What is untestable code?
- It has no unit tests.
- Writing unit tests for it would be difficult or impossible without modifying the code.
- Common attributes include global state, tight coupling, and long methods that do lots of things.
Testable code, on the other hand, tends to consist of smaller classes and methods with well-defined purposes. It avoids use of global state and uses a reasonable amount of abstraction to avoid tight coupling between components.
Neither is meant to be a comprehensive definition. They’re just enough so that I can throw around the terms testable code and untestable code for the rest of this post.
Untestable code is a cause that produces known effects. Those effects include:
- More defects
- Modifications are harder and riskier
- End users wait longer for new features and bug fixes
Conversely, testable code results in the reduction of all three.

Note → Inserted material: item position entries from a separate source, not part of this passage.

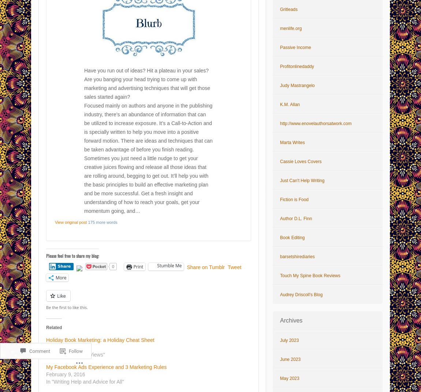 This screenshot has height=392, width=421. What do you see at coordinates (290, 360) in the screenshot?
I see `'June 2023'` at bounding box center [290, 360].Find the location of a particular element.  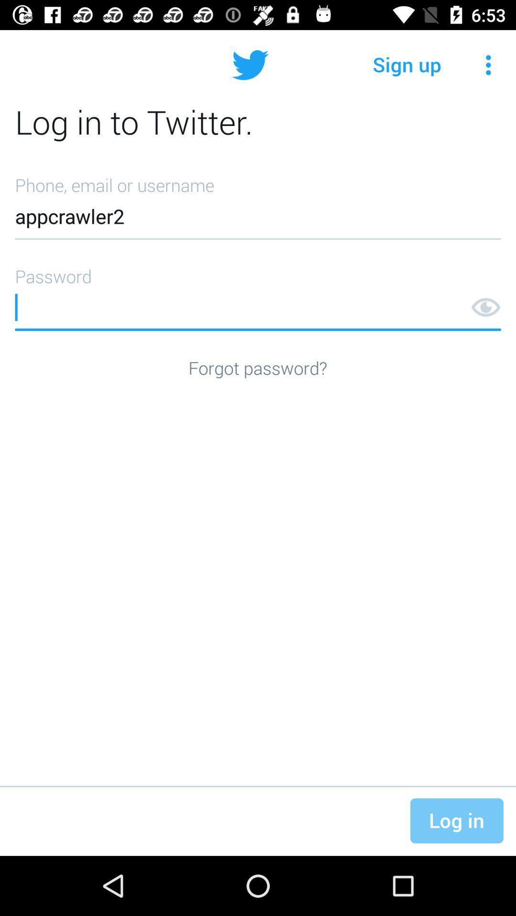

the item to the right of sign up icon is located at coordinates (488, 64).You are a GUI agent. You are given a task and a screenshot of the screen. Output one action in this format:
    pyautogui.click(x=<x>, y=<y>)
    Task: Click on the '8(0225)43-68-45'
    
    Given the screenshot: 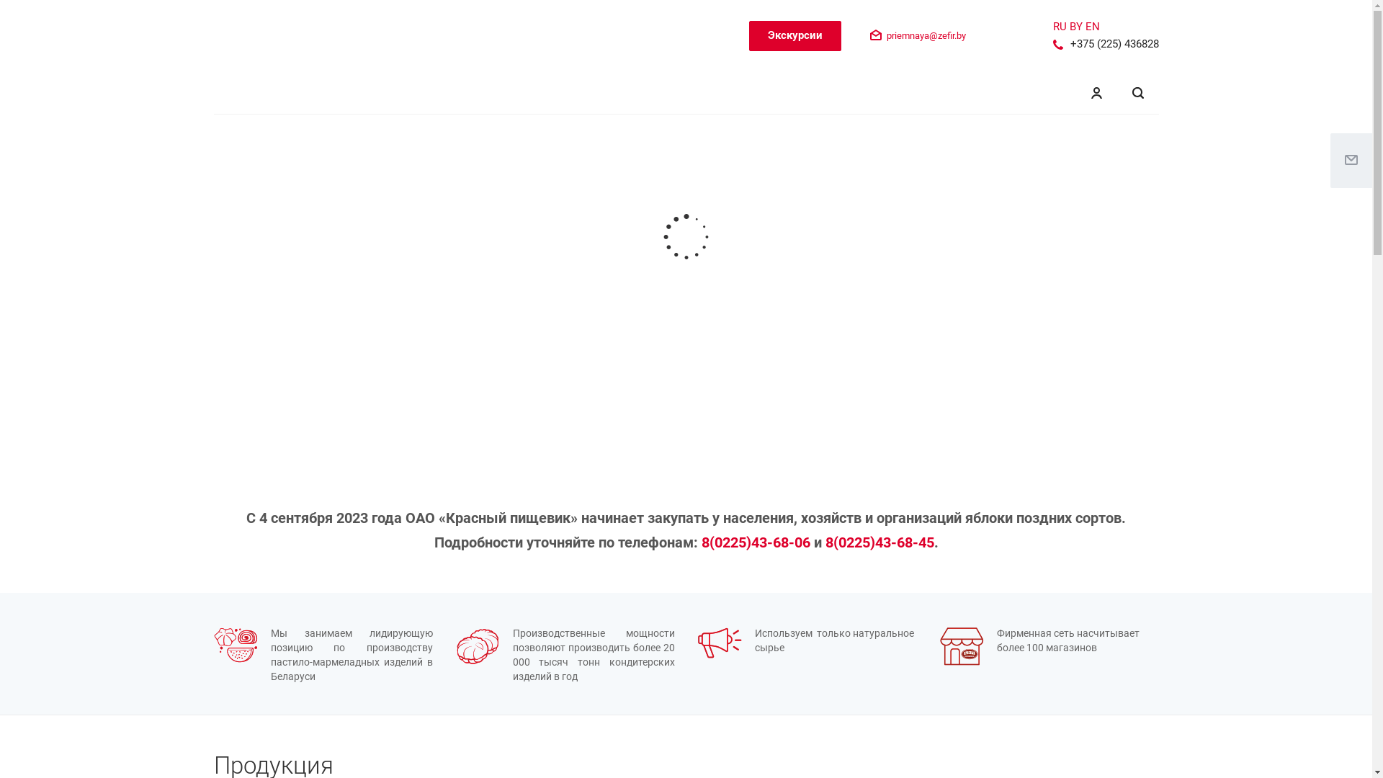 What is the action you would take?
    pyautogui.click(x=879, y=542)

I hope that this is exciting, good news for at least a few people. The problems I’ve just summarized aren’t inevitable. They are effects that come from causes, and we can control those causes.
Why the emphasis on cause and effect? Because sometimes we understand them but somehow think that they won’t apply in certain cases. We know what results from untestable code but act as if we don’t.
I’ve addressed one such case in this blog post. Sometimes we use IoC containers to make our code more testable, and then we write hundreds or more lines of untestable code to configure the containers. Eventually we find it difficult to understand the code that composes the rest of our application. How does this happen? Because somehow we imagine that our dependency registration code is the exception to all the rules we normally set for ourselves, so we put it in a few massive methods and we don’t write tests for it. Then it gives us trouble because that’s what large methods without tests do.
SQL stored procedures are another problem area for untestable code. Have you ever observed that teams can be careful and meticulous in C# but then go crazy in SQL? It doesn’t help that the language inherently favors optimization over all other concerns. We think in terms of what we want to do with individual records but then we have to code it using set-based operations. We express behaviors in inner and outer joins and make critical decisions with inline functions that appear in unexpected places. This makes it much harder to read complex code and understand what it does and why.
We can’t avoid global state in SQL because tables are global state. It’s hard to avoid tight coupling when we’re forced to repeat lists of columns so that adding a column or changing a data type in one table can lead to cascading changes in any statement that touches it.
There are testing frameworks that address some of these concerns, and it’s possible to break large procedures into smaller ones that pass data using table variables. I’ve yet to see a team use either approach. I’m convinced that testable SQL is possible. We just don’t think about it that way.
Given that cause, there is only one reason to imagine that we will escape the harmful effects: Perhaps our code will show us mercy.
We don’t say it or think of it that way, but isn’t that what we’re counting on? Perhaps our 600 line stored procedure will exhibit compassion, realizing that we had no choice but to write it that way, and kindly exempt us from the consequences. The thoughtful inner monologue of our code could go something like this:
It is not your fault. You could not have made me smaller, more readable, or given me unit tests, because I am SQL. It would be unfair for me to give you all the same grief and pain that comparable code would give you under any other circumstances. Therefore I shall show you mercy. I shall have no defects. I am incomprehensible, but I shall be the one piece of software that no one will ever need to understand or modify.
It sounds irrational, but doesn’t it sum up exactly what we’re hoping will happen? Aren’t we just pretending that cause and effect will give us a pass?
We can either find a way to make it manageable or make an informed choice to accept the risks, but we can’t expect our code to show us mercy.